J'espère que le film sur Roumi sera une représentation authentique des coutumes de la région, pas comme le catastrophique ‘Rock The Kasbah’

Il veulent donc un homme blanc pour jouer Roumi, un poète SOUFI PERSAN, mais quand ils ont besoin d'un terroriste ils trouvent sans peine des acteurs musulmans

Le temps dira si la légende de Roumi sera honorée ou maltraitée sur les écrans, mais les Afghans sont nombreux à admettre  — de bon ou mauvais gré — qu'elle s'est édifiée à des milliers de kilomètres de la terre de sa naissance.

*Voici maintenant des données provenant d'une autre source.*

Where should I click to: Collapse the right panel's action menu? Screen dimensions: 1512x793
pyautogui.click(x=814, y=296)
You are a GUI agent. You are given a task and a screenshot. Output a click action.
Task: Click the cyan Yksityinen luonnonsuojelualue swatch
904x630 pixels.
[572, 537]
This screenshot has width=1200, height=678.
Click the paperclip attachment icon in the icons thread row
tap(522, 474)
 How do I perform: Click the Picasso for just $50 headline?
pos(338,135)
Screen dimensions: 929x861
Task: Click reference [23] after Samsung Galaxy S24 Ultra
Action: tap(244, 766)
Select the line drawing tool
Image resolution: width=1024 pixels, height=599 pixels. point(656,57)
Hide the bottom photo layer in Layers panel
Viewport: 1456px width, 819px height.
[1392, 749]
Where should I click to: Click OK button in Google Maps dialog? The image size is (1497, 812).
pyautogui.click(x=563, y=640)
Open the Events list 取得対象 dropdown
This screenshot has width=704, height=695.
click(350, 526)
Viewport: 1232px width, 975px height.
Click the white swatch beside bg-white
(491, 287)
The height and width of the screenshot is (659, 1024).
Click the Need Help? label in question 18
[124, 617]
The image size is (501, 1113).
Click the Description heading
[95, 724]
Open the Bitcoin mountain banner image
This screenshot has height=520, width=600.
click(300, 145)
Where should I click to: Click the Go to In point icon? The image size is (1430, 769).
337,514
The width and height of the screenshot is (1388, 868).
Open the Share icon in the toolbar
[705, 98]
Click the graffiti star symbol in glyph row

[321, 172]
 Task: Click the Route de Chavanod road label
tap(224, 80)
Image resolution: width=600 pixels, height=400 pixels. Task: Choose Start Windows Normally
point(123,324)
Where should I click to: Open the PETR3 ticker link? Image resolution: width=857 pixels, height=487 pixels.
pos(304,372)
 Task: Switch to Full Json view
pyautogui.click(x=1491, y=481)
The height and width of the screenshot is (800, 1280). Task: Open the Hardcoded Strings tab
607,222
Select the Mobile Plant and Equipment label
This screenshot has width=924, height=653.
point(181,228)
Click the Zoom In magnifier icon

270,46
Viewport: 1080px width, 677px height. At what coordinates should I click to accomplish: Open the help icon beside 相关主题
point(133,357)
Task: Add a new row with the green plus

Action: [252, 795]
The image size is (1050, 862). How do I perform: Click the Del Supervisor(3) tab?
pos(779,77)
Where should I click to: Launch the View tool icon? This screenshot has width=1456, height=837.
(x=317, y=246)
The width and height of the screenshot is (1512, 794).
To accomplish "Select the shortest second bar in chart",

Pourtant le théologien aux vastes connaissances aurait toujours beaucoup à enseigner à l'Afghanistan, où les interprétations extrémistes de la religion continuent à obscurcir la spiritualité joyeuse qui imprègne l'oeuvre de sa vie.

Les admirateurs véritables de Roumi espéreront quant à eux que le bruit fait autour de ses origines ne couvrira pas la puissance et la sagesse de ses paroles, à un moment où le monde en a plus que jamais besoin.